----- SUPPLIED DATA

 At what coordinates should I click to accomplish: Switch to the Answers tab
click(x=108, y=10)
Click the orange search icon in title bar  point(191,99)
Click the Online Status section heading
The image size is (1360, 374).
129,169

----------

DIRECTIONS: Hand back the whole listing, exactly as it is.

TASK SOLUTION:
 At what coordinates should I click to accomplish: Switch to the Answers tab
click(x=108, y=10)
Click the orange search icon in title bar  point(191,99)
Click the Online Status section heading
The image size is (1360, 374).
129,169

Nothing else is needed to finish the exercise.